A AHV prestou-lhe uma sentida homenagem, em 2007. Uma nova ambulância de socorro, que ia ser posta a serviço da comunidade, foi baptizada com o seu nome. Na cerimónia estiveram presentes os seus descendentes para testemunharem este singelo reconhecimento de uma nova geração de homens. As palavras de agradecimento que proferiu a sua bisneta Maria Teresa Castelo Branco comoveram os presentes. Vale a pena recordar o que disse: “Estou certa de que gestos como estes, ao contribuírem para consolidar laços com o passado, avivam no presente a necessidade de seguir a lição dos que deram algo de si à nobre causa dos soldados da paz, tal como fez a seu tempo, o meu bisavô, Camilo. Num tempo em que a amnésia colectiva nos parece afastar das nossas raízes, esta homenagem, para além de ser uma honra para a família, é pelo simbolismo, a prova que a corporação que V. Exª dirige, soube resgatar do esquecimento o exemplo de uma vida de entrega a uma causa nobre. Agradeço, pois, comovida, esta oportunidade de trazer até nós e sobretudo aos meus filhos a figura do meu bisavô Camilo Guedes Castelo Branco”.

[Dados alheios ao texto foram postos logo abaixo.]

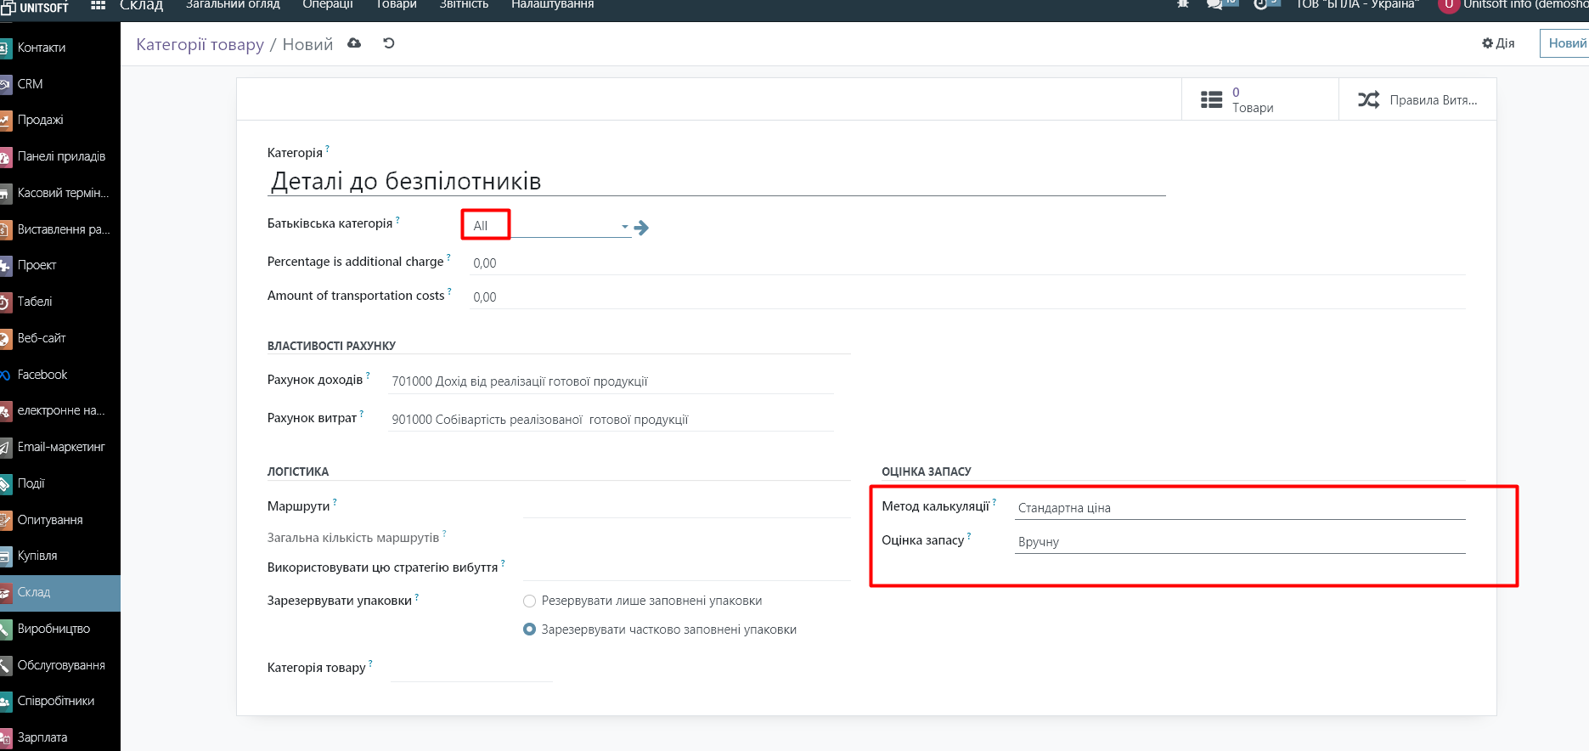
Task: Click the cloud save icon beside breadcrumb
Action: [354, 43]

A história do Corpo de Bombeiros da Régua não se faz de só pequenas coisas. Ela faz-se da vida e da obra de grandes homens, como era o Comandante Camilo Guedes Castelo Branco, que com o seu exemplo, permite ter muito orgulho no passado e olhar o futuro ainda com mais ambição para os bombeiros do actual século.

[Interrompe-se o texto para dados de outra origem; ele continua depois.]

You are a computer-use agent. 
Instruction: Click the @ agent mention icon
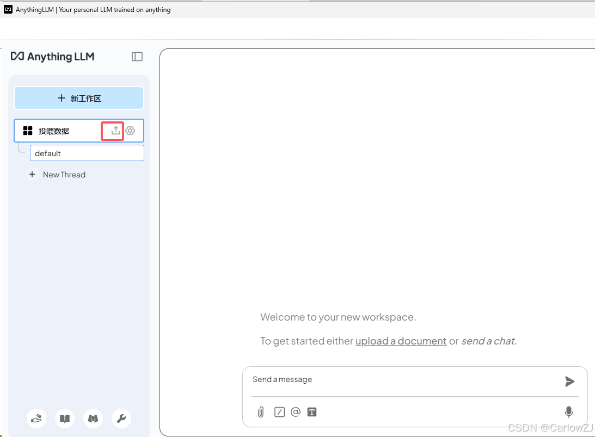click(296, 412)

- Peso da Régua, Novembro de 2009, J. A. Almeida. (Nota: Peso da Régua, 29 de Junho de 2010: Este texto constitui uma versão revista e ampliada da anterior aqui publicada.)
O Bombeiro
No silencio da noite, de repente,
Erguem-se a voz estrídula dos sinos
num longo baladar
E a distância brilhou, sinistramente,
Um clarão, que tingiu a luz do luar
de laivos purpurinos.
“Fogo! Fogo!”-alguém diz com aflição.
E logo a pobre gente do lugar,
toda cheia de espanto e de canseira,
Pôs-se a correr, gritando, em direcção
da medonha fogueira.
O incêndio crepitava
e, batido do vento, devorava
Uma pequena casa arruinada.
E, perto, uma mulher d`olhar aflito
erguia as mãos ao céu calmo e infinito
a chorar e a gemer desesperada.
Ali, em meio da fogueira, tinha
essa mulher um filho, a criancinha
mais bonita da velha povoação,
e o fogo, em seu horrível avançar,
iria dentro em breve transformar
o seu pequeno corpo num carvão.
Metia dó a pobre mãe! Mas como
Salvar-lhe o louro e cândido filhinho,
se a labareda e o fumo,
num espantoso e horrível torvelinho,
ameaçam devorar rapidamente
quem se abeirar dessa fornalha ingente?
Podes chorar, mulher! ninguém te acode.
Chora, que és mãe; mas vê que ninguém pode
esse anjinho das chamas libertar.
Olha: em meio da tétrica fogueira
anda a morte, feroz e traiçoeira,
a acenar, a acenar…
Mas nisto, junto ao prédio incendiado
surge um homem soberbo de valor.
A multidão ansiosa solta um brado
de espanto e terror.
Ele caminha sempre com firmeza
e a intrepidez estóica dos heróis;
escala a casa em chamas com presteza,
escala a casa em chamas…e depois…
depois desaparece.
E a pobre mãe aflita cai de bruços
A murmurar baixinho, ente soluços,
Uma prece…
Na multidão, silêncio. Só se ouvia
um secreto rumor, que parecia
o palpitar de muitos corações…
Senhor! És pai e cheio de bondade!
estende lá do azul da imensidade
O teu olhar repleto de perdões!
E eis que em meio trágico do braseiro
surge a figura altiva do bombeiro
Trazendo ao colo o pequeno ser.
Passou…desceu…e dentro em pouco, ansioso,
depositava o fardo precioso
no regaço da pálida mulher.
- Poesia inédita do Comandante dos B V Peso da Régua, Camilo Guedes Castelo Branco (1930-1940.